İnanışa göre baykuş gece uçması nedeniyle karanlığın simgesi, Fars edebiyatında da “viraneler ve harabeler ahalisinden” diye tasvir edilir.
İslam kültüründe baykuş uğursuz bir yaratık ve karganın düşmanı olarak bilinir. Kargayla olan düşmanlıklarının nedeni olarak şu anlatılır: Kuşlar toplanıp baykuşu kendilerine hükümdar olarak seçmiş, sonra da kargayla görüşüp onun da düşüncesini almak istemişler, ancak karga bu danışma istediğini çok sert bir dille geri çevirmiş ve “onun alçak yaradışlı adi bir yaratık olduğunu, hükümdaralığa yaraşmayacağını” söylemiş.
Başka bir rivayete göre baykuş Süleyman Peygamberin huzuruna çıkarak selam vermiş, Süleyman da ona sorular sorup ilginç cevaplar almıştır:

-Neden bizim ektiklerimizden yemiyorsun?
-Yemem; çünkü Âdem onlardan yediği için cennetten çıkarıldı.
-Neden bizim içtiğimiz sudan içmiyorsun?
-İçmem; çünkü Nuh’un kavmi o suda boğuldu. Bu yüzden korkuyor ve o sudan içmiyorum.
-Neden harabelerde yaşıyorsun?
-Harabeler atalarımdan bana kalan miraslardır.
-Neden gündüzleri dışarı çıkmıyorsun?
-İnsanların işledikleri günahları görmemek için.

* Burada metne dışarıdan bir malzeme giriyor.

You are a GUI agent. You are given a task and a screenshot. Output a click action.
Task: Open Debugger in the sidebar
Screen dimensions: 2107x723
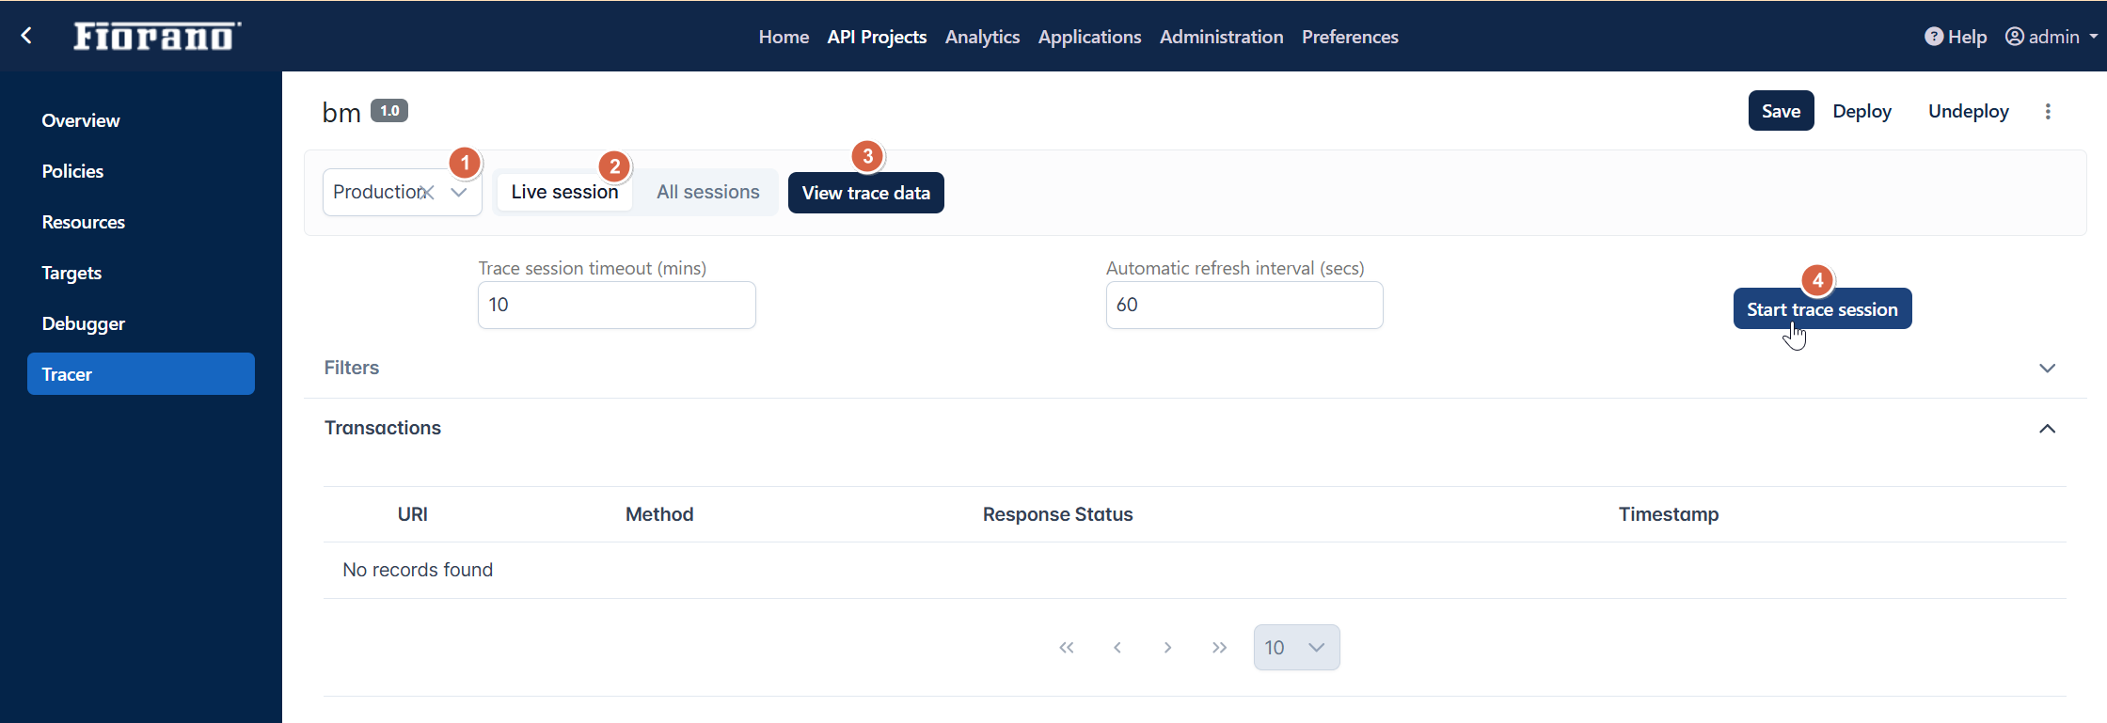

Baykuş genellikle ıssız yerlerde, ağaç kovuklarında ve viranelerde yaşar. Sesi kötü olmasına rağmen akıllılığıyla ünlüdür. Feridüddîn Attâr’ın şiirlerinde baykuş ile hazine arasında bağlar kurulur. Baykuş genellikle geceleri dışarı çıkar ve avlanır. Avı daha çok çöl fareleridir.
Tasavvufta baykuş sûfilerin uzleti (yalnızlığı) seçmesini simgeler. Feridüddîn Attâr’ın soyundan gelen iki ünlü sûfi Nîşâbûr’da kûf (baykuş) olarak ün kazanmıştır. Biri Attâr döneminde yaşamış Ahmed-i Kûf, diğeri de yine Attâr dönemi ariflerinden Nâsıruddîn Muhammed-i Kûf’tur. Bu isimle ün kazanmaları büyük bir ihtimalle yalnızlığı seçmeleri nedeniyle olmuştur.
Baykuşun uğursuz bir yaratık olarak kabul edilmesinin hikâyesi İran rivayetlerinde anlatılır. Bel’âmî’ye göre, devlerin, oğlu Peşeng’in Demâvend dağında öldürdüklerinden Keyûmers’in haberi yoktur. İçinde bir sıkıntı hisseder. Oğlunun durumunu öğrenmek için giderken yolda karşısına bir baykuş çıkar. Birkaç kez öter ve uçar. Keyûmers bu kuşun yoluna çıkması ve ötmesinin anlamsız olmadığını düşünür. Dağa vardığında oğlunu ölmüş bulunda baykuşa beddua eder. Bu yüzden insanlar onu uğursuz bir yaratık olarak kabul ederler. Günümüzde de baykuşun yoluna çıktığı kişiye uğursuzluk getireceğine inanılır.
Baykuşun harabelerde yaşaması, hazinelerin bulunduğu yerleri sevmesi, derin mitolojik değerlendirmeler ve efsanalerle zenginleştirilerek, Attâr’ın Fars edebiyatının şaheserlerinden Mantıku’t-tayr ile Sâdık Hidayet’in Bûf-i Kûr’unda en güzel yansımalarını bulmuştur.
Klasik dönemlerde yazılmış bazı tıp eserlerinde baykuşun her organının tıp açısından önemli özellikleri olduğu, bazı hastalıkların tedavisinde kullanıldığı belirtilir.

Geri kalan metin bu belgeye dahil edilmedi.